Le secteur énergétique camerounais prend un tournant décisif avec le lancement, le 1er septembre 2026, d’un appel d’offres d’envergure pour l’acquisition de 60 000 tonnes métriques de gaz de pétrole liquéfié (GPL). Cette initiative, pilotée par Okie Johnson Ndoh, président de la Commission ad hoc chargée des importations des produits pétroliers (CIPP), se structure autour de deux lots distincts : 35 000 tonnes et 25 000 tonnes. L’objectif affiché est clair : répondre aux besoins en consommation énergétique pour l’année 2026.
Les entreprises intéressées peuvent retirer les dossiers de candidature au siège de la Caisse de stabilisation des prix des hydrocarbures (CSPH), situé au carrefour Warda à Yaoundé. La clôture et l’examen des offres sont programmés pour le 8 septembre à midi, dans les mêmes locaux. À ce stade, aucun détail n’est communiqué concernant la valeur estimative du marché, l’origine des produits ou les modalités logistiques de transport. Ces éléments seront précisés après analyse des propositions techniques.
Un volume équivalent à près de cinq mois d’importations
Les données officielles révèlent une hausse continue de la demande en GPL au Cameroun. Selon les dernières statistiques du ministère de l’Économie, de la Planification et de l’Aménagement du territoire (MINEPAT), les importations de butane liquéfié ont atteint 150 420 tonnes en 2025, contre 145 163 tonnes en 2024, soit une progression de 3,6 %. Cette tendance s’explique par l’urbanisation croissante et le remplacement progressif du bois-énergie. Parallèlement, la facture douanière a diminué, passant de 59,38 milliards à 56,159 milliards de FCFA, soit une baisse de 5,4 %, liée à la baisse des cours internationaux.
Les 60 000 tonnes convoitées représentent ainsi 39,9 % des volumes importés en 2025, soit l’équivalent de près de cinq mois de consommation. En termes concrets, ce tonnage correspond à 4,8 millions de bouteilles de 12,5 kg. En se basant sur une valeur douanière moyenne de 373 348 FCFA par tonne en 2025, l’enveloppe financière potentielle de ce marché pourrait atteindre environ 22,4 milliards de FCFA, bien que le prix final dépende des conditions négociées et des spécificités des lots.
Bipaga, une production locale insuffisante
Le Cameroun dispose d’une capacité de production nationale grâce au centre de traitement de gaz de Bipaga, situé dans la région du Sud et opérationnel depuis 2018. Les dernières données de la Société nationale des hydrocarbures (SNH) indiquent que la production a atteint 34 699 tonnes en 2023, contre 28 677 tonnes en 2022, marquant une progression de 21 %. Malgré cette amélioration, ces volumes restent largement insuffisants pour couvrir la demande intérieure.
En juillet 2026, la SNH a confirmé que Bipaga devait maintenir une production annuelle d’environ 30 000 tonnes de GPL, malgré la suspension de l’exploitation de l’unité flottante Hilli Episeyo.

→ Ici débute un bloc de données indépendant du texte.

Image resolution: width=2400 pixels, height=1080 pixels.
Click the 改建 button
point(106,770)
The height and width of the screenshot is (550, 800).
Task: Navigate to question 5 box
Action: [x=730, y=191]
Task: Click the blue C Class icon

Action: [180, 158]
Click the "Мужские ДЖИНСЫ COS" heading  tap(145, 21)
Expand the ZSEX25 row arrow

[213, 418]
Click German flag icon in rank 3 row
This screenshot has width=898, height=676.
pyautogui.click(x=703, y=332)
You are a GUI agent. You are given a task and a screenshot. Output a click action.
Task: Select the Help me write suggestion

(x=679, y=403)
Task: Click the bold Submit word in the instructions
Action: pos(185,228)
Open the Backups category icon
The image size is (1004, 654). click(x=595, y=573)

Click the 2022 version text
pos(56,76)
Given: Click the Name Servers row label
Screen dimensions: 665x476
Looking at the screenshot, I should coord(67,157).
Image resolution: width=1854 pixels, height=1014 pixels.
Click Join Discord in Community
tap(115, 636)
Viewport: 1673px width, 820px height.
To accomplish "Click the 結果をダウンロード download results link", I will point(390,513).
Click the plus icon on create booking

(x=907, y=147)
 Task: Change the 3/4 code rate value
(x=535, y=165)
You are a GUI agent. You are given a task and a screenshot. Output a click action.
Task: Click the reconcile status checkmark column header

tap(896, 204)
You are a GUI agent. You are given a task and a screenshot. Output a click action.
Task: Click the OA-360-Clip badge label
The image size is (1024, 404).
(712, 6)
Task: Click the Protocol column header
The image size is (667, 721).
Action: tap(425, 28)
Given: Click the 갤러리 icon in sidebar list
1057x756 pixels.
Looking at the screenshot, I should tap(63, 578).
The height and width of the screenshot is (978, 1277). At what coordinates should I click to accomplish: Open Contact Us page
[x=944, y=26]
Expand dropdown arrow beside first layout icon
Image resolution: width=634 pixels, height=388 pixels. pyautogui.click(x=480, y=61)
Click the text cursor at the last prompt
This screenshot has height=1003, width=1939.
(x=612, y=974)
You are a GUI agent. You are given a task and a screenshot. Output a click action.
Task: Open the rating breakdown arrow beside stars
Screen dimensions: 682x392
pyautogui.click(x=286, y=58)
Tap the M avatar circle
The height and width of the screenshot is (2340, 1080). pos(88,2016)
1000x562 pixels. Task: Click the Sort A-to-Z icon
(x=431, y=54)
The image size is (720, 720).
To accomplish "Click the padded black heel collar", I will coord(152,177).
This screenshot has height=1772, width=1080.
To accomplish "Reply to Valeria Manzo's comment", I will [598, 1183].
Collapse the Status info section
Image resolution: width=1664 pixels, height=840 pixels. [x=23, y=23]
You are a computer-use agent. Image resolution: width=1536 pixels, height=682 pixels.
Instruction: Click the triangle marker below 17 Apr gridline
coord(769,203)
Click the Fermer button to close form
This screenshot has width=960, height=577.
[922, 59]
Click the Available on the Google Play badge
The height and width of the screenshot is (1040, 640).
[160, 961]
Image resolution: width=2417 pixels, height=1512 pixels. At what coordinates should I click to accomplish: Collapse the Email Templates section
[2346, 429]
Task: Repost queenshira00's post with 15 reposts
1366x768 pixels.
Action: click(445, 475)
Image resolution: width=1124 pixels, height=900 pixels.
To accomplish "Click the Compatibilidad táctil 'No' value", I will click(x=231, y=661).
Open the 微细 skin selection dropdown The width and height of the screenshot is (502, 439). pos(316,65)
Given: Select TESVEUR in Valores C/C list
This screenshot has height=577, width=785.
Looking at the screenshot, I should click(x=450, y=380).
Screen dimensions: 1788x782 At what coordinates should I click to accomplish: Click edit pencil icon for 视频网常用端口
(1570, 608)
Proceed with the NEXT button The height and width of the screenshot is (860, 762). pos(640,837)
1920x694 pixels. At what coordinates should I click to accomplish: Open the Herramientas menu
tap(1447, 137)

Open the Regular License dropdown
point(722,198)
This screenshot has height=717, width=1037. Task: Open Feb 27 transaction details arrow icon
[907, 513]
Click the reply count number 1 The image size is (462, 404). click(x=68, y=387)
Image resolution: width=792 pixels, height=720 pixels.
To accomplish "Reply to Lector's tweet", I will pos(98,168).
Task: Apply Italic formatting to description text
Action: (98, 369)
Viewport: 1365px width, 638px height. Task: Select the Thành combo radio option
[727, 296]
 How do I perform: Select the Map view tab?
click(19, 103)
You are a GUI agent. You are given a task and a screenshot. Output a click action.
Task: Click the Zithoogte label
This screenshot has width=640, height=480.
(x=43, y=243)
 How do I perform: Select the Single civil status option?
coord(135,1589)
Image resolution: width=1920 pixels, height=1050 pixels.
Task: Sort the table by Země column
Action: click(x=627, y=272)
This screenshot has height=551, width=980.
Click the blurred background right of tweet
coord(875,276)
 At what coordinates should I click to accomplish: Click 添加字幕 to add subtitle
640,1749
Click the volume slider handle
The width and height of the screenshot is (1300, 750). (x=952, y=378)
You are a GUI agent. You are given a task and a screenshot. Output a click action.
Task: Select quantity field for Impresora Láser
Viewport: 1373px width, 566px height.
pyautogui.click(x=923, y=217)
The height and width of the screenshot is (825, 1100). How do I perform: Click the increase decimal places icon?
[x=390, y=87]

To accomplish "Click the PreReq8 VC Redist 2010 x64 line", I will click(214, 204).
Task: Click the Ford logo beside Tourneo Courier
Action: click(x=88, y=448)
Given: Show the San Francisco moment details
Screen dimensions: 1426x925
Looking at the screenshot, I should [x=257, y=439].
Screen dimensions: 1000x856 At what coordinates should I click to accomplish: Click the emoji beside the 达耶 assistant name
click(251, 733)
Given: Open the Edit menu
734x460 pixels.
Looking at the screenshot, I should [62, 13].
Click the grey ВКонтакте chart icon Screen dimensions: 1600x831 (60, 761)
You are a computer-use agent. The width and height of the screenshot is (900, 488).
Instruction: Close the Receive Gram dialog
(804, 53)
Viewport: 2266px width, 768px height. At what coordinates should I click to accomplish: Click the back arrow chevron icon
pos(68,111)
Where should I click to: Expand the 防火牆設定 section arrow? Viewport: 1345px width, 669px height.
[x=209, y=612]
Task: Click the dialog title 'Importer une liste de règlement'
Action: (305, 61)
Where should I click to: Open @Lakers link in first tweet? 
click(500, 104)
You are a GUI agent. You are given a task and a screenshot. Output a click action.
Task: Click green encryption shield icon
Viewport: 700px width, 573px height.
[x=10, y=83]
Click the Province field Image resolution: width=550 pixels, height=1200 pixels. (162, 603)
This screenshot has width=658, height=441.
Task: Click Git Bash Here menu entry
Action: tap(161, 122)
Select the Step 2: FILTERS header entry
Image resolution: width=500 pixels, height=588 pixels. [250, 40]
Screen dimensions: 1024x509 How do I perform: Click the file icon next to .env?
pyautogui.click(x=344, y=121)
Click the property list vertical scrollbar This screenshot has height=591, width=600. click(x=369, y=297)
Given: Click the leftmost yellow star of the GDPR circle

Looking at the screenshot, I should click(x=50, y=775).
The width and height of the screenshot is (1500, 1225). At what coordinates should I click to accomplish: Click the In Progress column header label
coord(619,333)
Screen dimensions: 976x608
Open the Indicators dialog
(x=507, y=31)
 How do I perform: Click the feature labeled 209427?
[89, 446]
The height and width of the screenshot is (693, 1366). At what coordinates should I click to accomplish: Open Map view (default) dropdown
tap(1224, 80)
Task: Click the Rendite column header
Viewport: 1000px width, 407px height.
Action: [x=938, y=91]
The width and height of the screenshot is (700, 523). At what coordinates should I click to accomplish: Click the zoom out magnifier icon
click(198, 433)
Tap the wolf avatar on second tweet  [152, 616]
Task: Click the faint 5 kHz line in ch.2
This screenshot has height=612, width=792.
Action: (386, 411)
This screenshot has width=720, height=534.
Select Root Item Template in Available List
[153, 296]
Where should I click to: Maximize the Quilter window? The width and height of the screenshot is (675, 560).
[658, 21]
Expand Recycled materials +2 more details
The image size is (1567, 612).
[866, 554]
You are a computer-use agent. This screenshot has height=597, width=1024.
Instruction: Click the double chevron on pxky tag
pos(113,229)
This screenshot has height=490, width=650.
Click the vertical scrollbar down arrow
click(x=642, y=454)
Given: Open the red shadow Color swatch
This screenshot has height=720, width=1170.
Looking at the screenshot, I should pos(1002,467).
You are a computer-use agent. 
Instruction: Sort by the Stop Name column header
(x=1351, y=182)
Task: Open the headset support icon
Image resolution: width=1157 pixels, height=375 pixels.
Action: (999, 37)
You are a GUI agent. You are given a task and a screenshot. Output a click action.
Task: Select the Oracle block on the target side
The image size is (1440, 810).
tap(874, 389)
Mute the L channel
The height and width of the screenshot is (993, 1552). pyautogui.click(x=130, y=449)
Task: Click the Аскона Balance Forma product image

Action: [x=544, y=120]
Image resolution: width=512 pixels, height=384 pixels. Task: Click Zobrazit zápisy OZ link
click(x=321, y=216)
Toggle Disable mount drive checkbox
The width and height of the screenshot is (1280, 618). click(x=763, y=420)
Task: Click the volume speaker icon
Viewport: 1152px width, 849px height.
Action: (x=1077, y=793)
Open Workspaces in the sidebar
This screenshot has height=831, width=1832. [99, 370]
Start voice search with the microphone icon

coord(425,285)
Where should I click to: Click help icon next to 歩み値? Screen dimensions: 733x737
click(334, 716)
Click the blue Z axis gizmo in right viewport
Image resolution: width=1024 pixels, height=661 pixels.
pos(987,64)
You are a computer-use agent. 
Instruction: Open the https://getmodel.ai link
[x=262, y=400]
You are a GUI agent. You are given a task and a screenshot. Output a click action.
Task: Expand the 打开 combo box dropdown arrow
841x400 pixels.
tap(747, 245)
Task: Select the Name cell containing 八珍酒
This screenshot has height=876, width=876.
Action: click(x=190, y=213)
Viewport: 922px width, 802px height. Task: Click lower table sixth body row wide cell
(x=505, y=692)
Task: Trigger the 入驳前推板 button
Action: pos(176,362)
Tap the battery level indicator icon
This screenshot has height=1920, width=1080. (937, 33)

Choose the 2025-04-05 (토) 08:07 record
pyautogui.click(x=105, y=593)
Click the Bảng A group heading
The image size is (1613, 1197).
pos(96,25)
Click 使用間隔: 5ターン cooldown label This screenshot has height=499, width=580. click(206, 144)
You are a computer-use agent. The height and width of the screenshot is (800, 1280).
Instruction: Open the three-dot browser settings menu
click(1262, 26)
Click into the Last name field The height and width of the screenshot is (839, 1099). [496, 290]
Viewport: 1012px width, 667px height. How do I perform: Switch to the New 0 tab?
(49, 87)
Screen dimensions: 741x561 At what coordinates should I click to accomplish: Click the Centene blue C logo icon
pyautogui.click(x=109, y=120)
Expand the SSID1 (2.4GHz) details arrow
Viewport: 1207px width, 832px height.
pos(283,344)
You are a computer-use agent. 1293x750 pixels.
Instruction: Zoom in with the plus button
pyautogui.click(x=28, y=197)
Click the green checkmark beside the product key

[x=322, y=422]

Ce niveau de production reste bien en deçà des 150 420 tonnes importées en 2025. Cette disparité met en lumière la dépendance du pays aux importations et sa vulnérabilité face aux fluctuations des prix et des approvisionnements extérieurs, justifiant ainsi la régularité des appels d’offres organisés par la CSPH.
Sécurité énergétique et maîtrise des coûts : les enjeux majeurs
Cet appel d’offres du 1er septembre s’inscrit dans une logique double. D’une part, il vise à éviter tout risque de pénurie de GPL au dernier trimestre 2026, le gaz butane étant le principal combustible domestique en milieu urbain. D’autre part, les autorités cherchent à limiter l’impact budgétaire lié à la subvention implicite du prix à la bouteille, un mécanisme géré par la CSPH qui pèse sur les finances publiques.
Les résultats de l’adjudication, prévue le 8 septembre, permettront d’évaluer l’impact réel de ce marché, tant sur le plan financier que logistique. Les choix opérés par l’exécutif camerounais révéleront également si la priorité est donnée aux acteurs locaux déjà implantés ou si de nouveaux intervenants internationaux seront intégrés. Les décisions prises lors de cet appel d’offres pourraient ainsi redéfinir les contours du marché énergétique camerounais pour les années à venir.